[Work required] Could you print exactly the lines from the one that contains "Click the 设置 tooltip label" to the end of the data, both ends included, and nothing else? Skip the pictures.

-------- Provided records --------

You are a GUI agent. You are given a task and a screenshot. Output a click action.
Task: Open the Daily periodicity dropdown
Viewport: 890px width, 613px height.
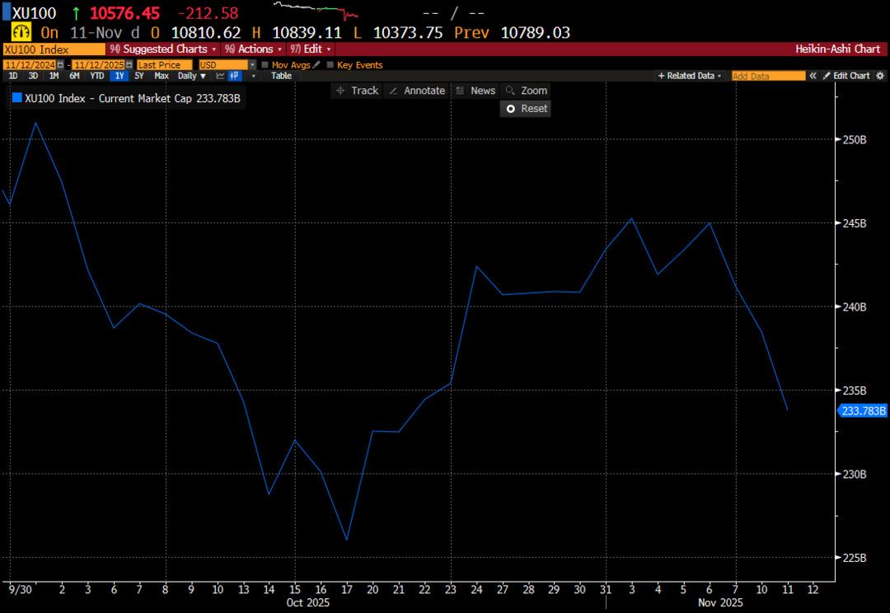point(192,76)
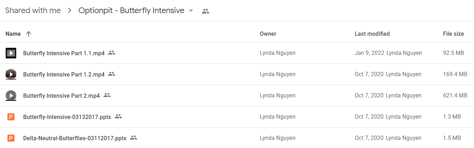
Task: Select the Butterfly Intensive Part 2.mp4 file name
Action: [61, 96]
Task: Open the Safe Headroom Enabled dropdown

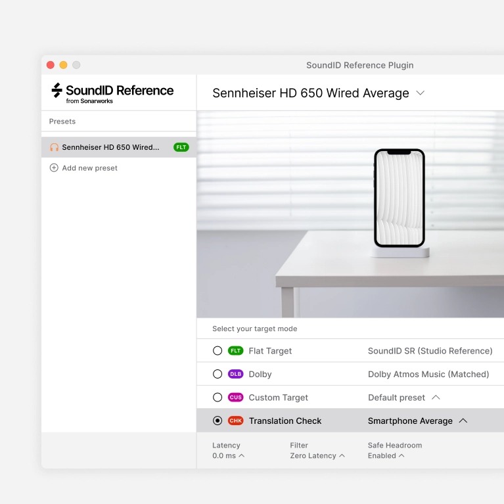Action: click(386, 456)
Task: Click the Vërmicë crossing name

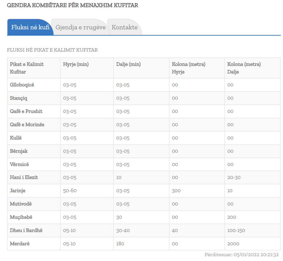Action: click(19, 165)

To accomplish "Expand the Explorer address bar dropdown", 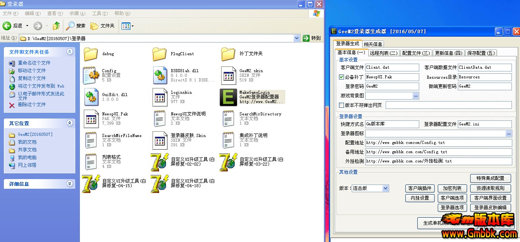I will point(296,38).
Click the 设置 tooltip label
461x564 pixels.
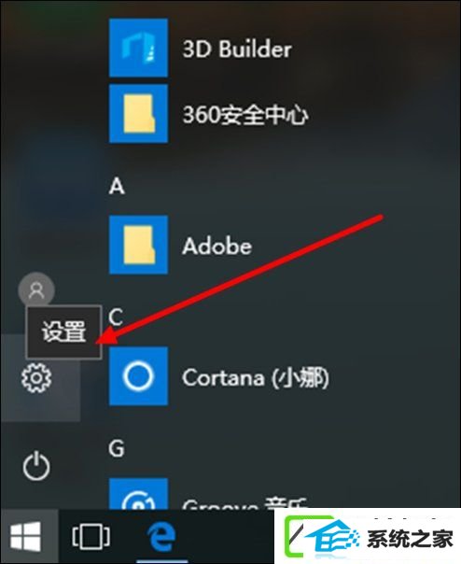point(63,332)
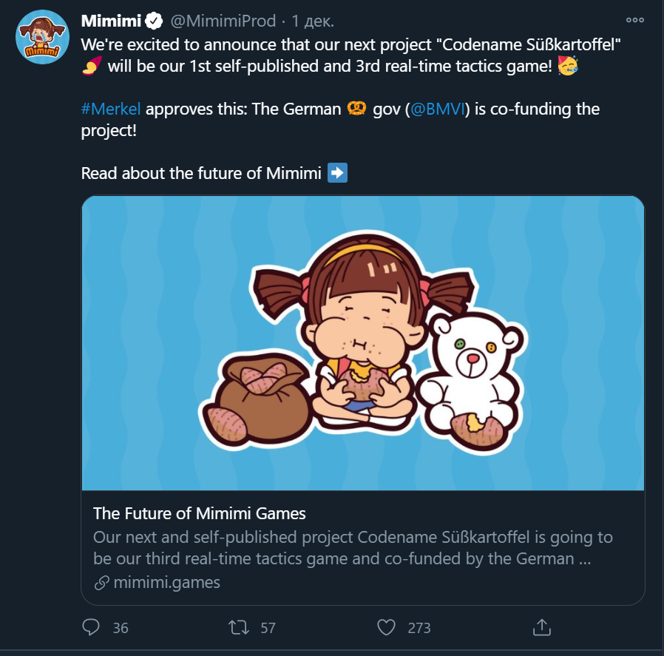
Task: Open the @MimimiProd handle
Action: [x=223, y=20]
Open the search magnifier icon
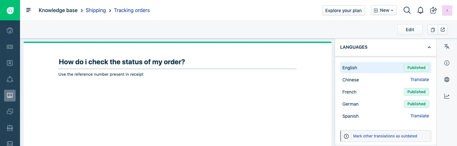Viewport: 457px width, 146px height. pyautogui.click(x=407, y=10)
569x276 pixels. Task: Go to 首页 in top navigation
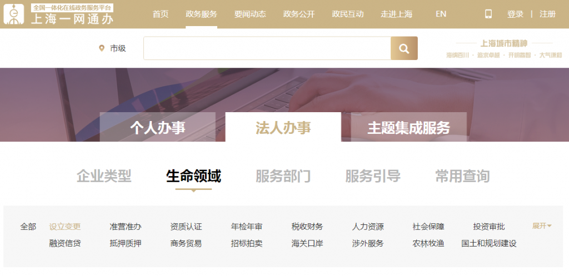[161, 14]
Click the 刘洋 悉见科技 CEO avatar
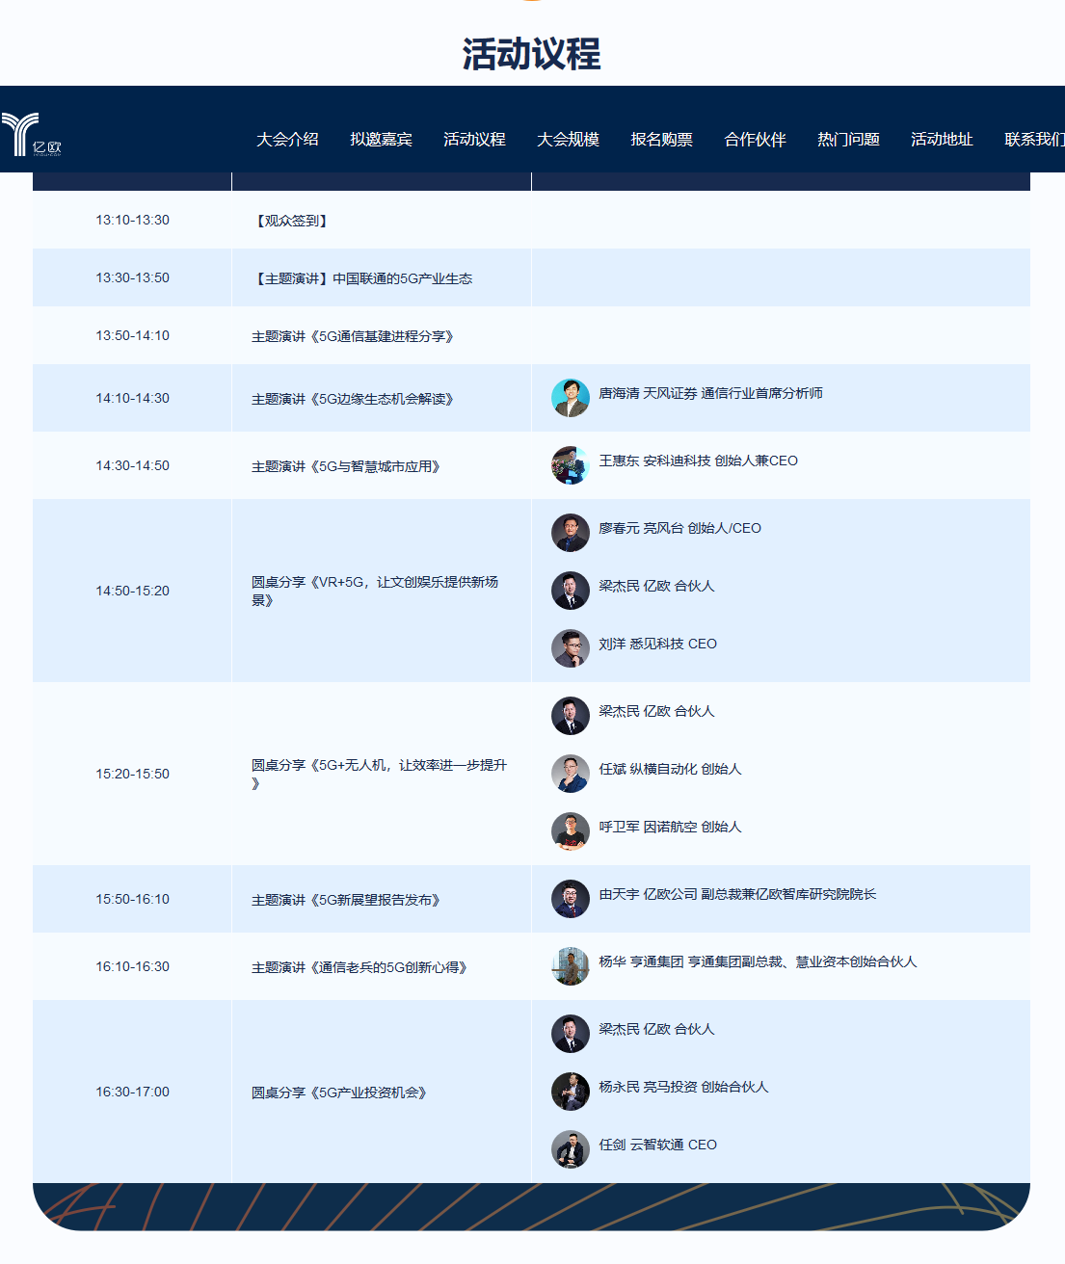Image resolution: width=1065 pixels, height=1264 pixels. click(571, 648)
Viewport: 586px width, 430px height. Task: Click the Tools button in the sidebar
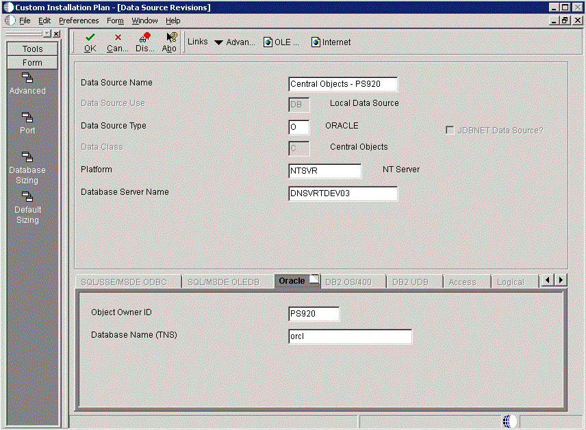[x=32, y=49]
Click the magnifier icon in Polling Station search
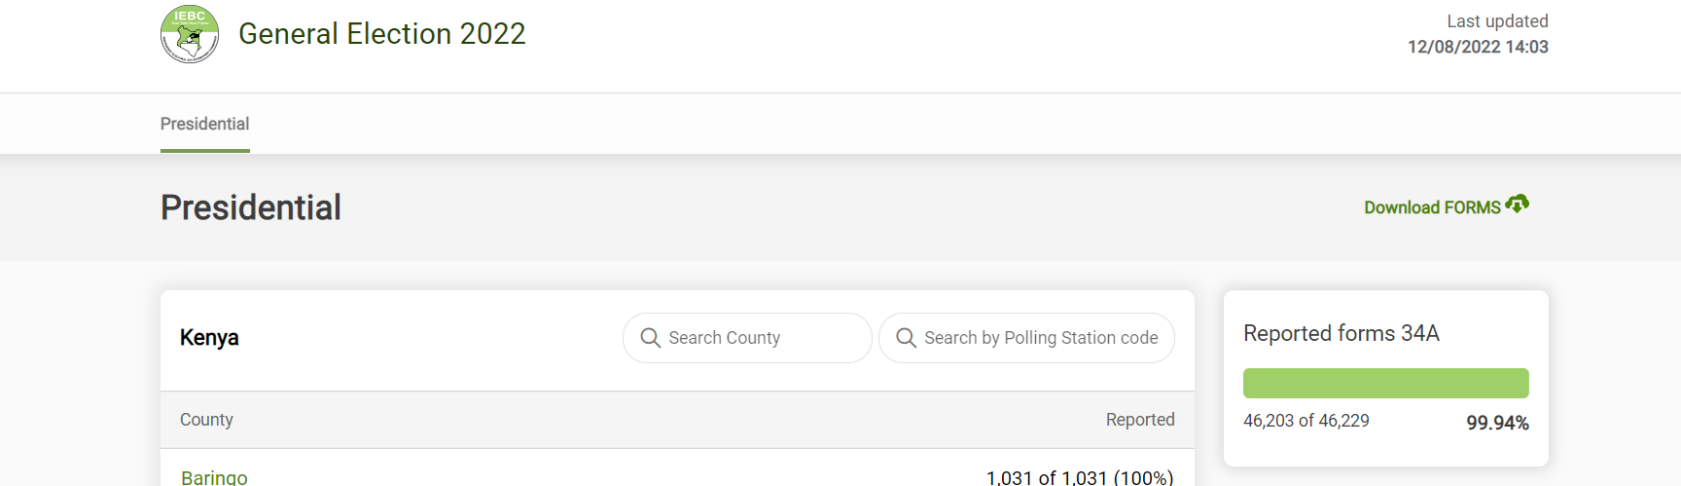The width and height of the screenshot is (1681, 486). pos(906,338)

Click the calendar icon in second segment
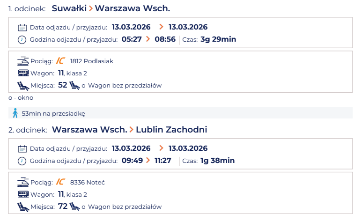point(22,149)
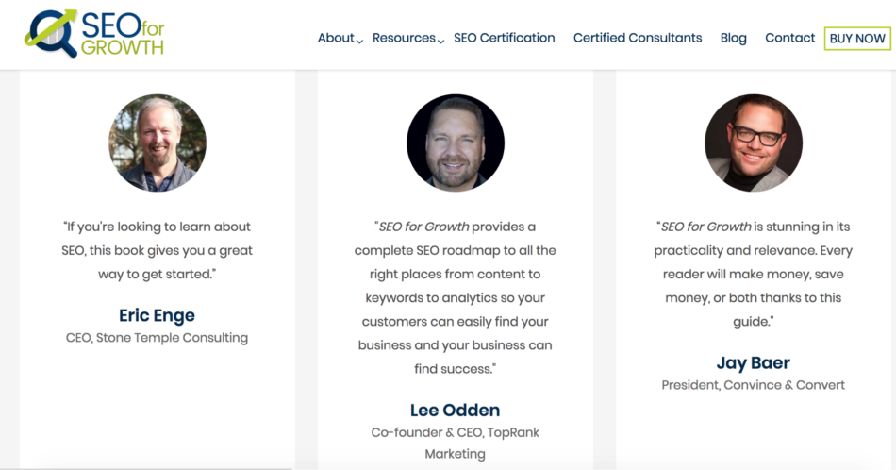Open the About menu item
This screenshot has height=470, width=896.
coord(335,38)
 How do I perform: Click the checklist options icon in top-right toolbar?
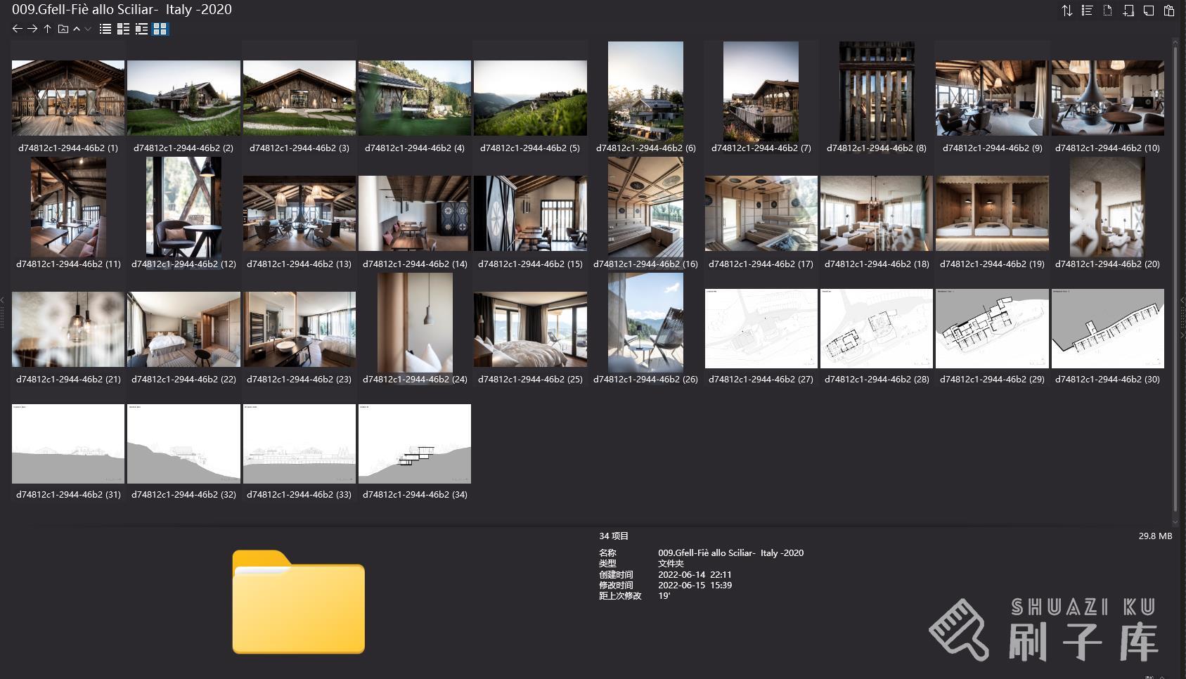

--------

[Exercise output]
Click the 设置 tooltip label
461x564 pixels.
point(63,332)
Task: Open the @MimimiProd handle
Action: [x=223, y=20]
Open the search magnifier icon
Viewport: 457px width, 146px height. pyautogui.click(x=407, y=10)
569x276 pixels. Task: Go to 首页 in top navigation
[161, 14]
Click the 刘洋 悉见科技 CEO avatar
Image resolution: width=1065 pixels, height=1264 pixels. click(571, 648)
Viewport: 586px width, 430px height. Task: Click the Tools button in the sidebar
[x=32, y=49]
Click the magnifier icon in Polling Station search
The width and height of the screenshot is (1681, 486). pos(906,338)

Click the calendar icon in second segment
point(22,149)
Open the About menu item
This screenshot has height=470, width=896.
coord(335,38)
 How do I perform: Click the checklist options icon in top-right toolbar?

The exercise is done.